All records below are to be repeated exactly, with the pictures left out.

(Dataset entries)

#####

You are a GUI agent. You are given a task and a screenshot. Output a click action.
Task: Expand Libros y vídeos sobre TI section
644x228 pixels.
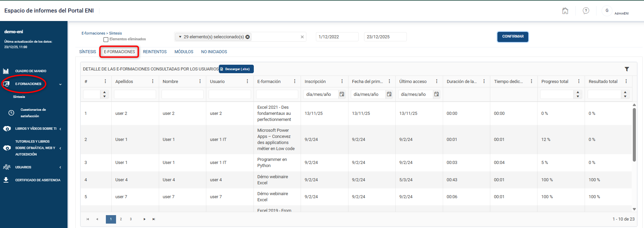[x=60, y=129]
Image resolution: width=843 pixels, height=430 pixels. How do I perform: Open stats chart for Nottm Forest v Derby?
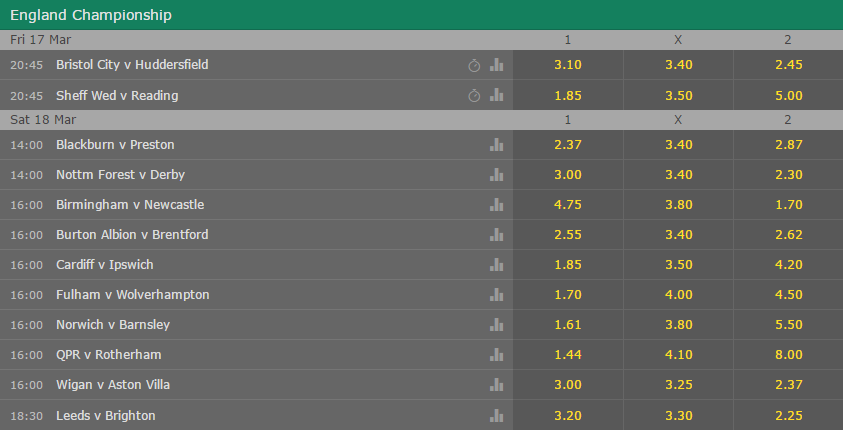tap(497, 175)
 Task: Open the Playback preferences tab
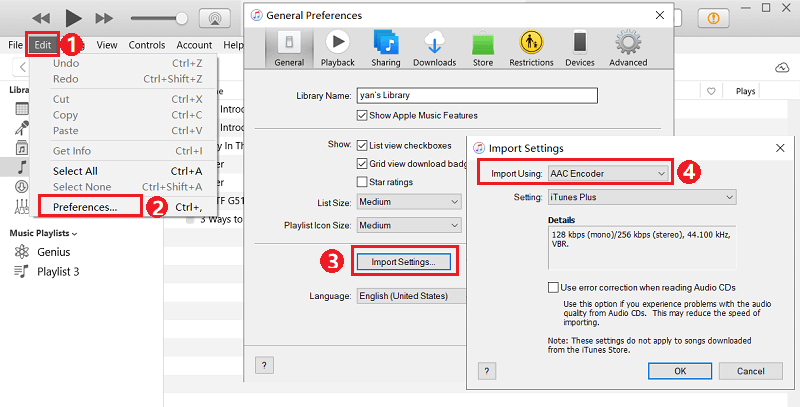click(337, 48)
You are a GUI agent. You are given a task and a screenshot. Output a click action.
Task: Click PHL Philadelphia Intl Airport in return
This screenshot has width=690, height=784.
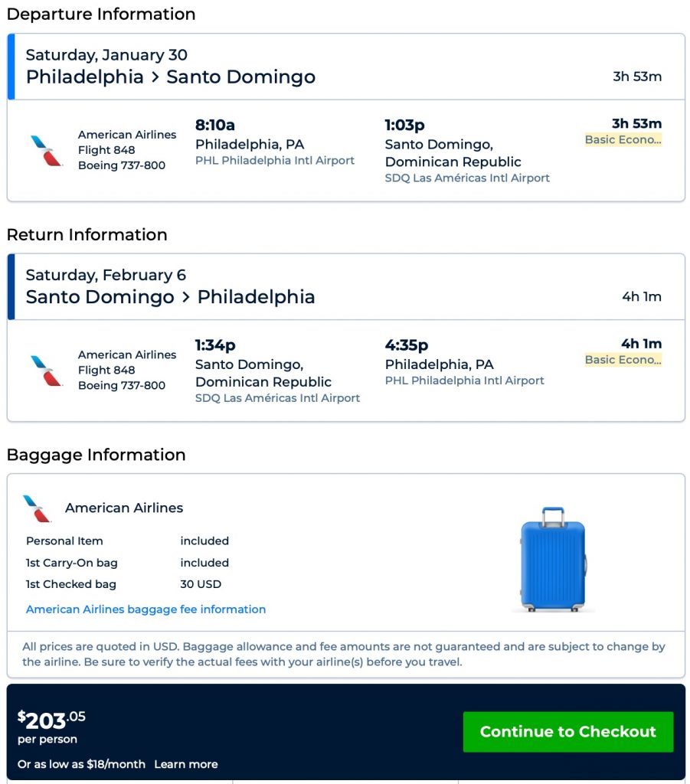(x=464, y=381)
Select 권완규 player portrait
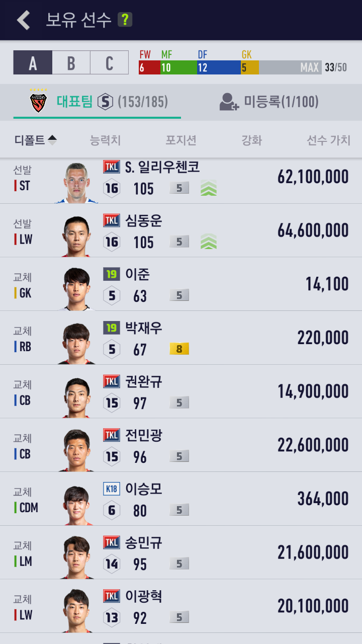Image resolution: width=362 pixels, height=644 pixels. (76, 397)
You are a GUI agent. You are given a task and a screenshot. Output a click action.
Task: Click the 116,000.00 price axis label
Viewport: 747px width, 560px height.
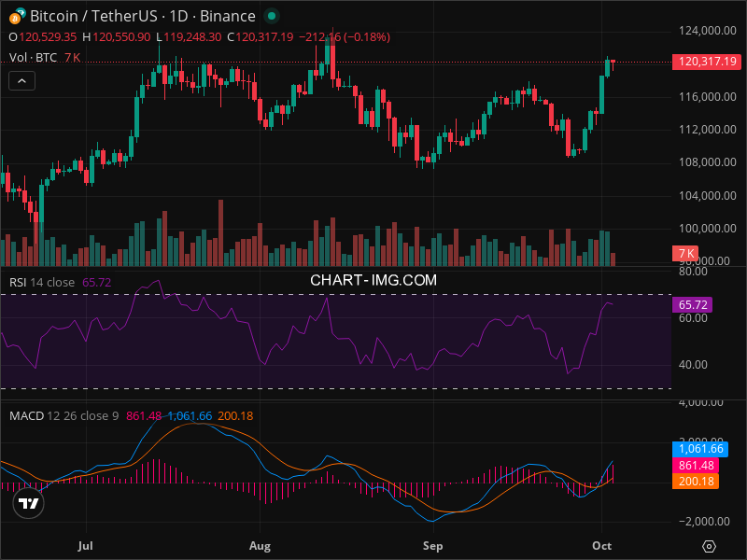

#####

» EXERCISE RESPONSE
You are a GUI agent. You are given a task and a screenshot. Output a click action.
Task: Expand Libros y vídeos sobre TI section
644x228 pixels.
[x=60, y=129]
Image resolution: width=843 pixels, height=430 pixels. How do I perform: Open stats chart for Nottm Forest v Derby?
tap(497, 175)
 Task: Open the Playback preferences tab
click(337, 48)
You are a GUI agent. You are given a task and a screenshot. Output a click action.
Task: Click PHL Philadelphia Intl Airport in return
This screenshot has width=690, height=784.
(x=464, y=381)
Select 권완규 player portrait
Image resolution: width=362 pixels, height=644 pixels. (76, 397)
You are a GUI agent. You are given a task and a screenshot. Output a click action.
Task: Click the 116,000.00 price axis label
Viewport: 747px width, 560px height.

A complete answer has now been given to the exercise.